[PROVIDED DATA]:
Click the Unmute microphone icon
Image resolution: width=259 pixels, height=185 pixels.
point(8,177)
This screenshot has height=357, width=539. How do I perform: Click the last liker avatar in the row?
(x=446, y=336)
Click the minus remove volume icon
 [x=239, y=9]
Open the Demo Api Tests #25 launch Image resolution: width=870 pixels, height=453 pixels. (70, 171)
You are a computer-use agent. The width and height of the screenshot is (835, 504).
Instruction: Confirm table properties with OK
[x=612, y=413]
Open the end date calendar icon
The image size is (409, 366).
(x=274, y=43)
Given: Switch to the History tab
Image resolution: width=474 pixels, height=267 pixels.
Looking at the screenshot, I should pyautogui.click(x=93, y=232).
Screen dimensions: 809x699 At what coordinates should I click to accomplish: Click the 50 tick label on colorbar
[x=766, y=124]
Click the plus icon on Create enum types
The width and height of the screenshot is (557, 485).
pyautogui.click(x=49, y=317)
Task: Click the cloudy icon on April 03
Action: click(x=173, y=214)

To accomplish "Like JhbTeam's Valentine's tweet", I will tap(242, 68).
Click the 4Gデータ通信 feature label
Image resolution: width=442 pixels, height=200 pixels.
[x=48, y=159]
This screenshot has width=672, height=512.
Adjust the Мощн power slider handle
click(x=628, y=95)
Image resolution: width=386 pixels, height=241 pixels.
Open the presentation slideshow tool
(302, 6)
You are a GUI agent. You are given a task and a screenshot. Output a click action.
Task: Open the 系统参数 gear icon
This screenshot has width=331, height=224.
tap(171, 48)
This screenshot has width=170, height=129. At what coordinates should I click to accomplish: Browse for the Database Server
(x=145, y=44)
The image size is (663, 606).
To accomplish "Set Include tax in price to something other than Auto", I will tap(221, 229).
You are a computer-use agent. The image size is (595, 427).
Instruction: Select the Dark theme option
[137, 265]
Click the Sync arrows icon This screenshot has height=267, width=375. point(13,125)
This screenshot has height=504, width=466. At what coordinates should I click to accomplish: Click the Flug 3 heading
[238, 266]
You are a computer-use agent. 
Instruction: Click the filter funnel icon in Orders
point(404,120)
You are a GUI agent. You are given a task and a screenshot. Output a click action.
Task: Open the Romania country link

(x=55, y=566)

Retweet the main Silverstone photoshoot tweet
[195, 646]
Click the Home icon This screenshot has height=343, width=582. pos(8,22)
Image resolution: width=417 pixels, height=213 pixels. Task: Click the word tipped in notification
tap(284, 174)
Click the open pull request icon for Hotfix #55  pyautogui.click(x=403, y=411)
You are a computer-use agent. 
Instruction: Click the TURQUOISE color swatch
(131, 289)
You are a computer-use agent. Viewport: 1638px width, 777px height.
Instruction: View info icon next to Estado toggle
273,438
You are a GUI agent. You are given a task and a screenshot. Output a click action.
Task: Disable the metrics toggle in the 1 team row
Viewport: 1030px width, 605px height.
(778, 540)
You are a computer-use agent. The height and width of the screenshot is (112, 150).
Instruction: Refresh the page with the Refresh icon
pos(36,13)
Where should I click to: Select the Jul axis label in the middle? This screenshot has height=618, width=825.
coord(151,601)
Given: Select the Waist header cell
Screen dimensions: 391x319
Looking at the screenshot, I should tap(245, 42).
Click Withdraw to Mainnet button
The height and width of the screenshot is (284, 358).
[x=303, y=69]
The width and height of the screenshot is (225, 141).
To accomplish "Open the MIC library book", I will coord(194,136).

[DIRECTIONS]:
Count the lines in the material above that contain the string "Instruction", treating uppercase and lowercase as different, and reply with only the number.

[OUTPUT]:
6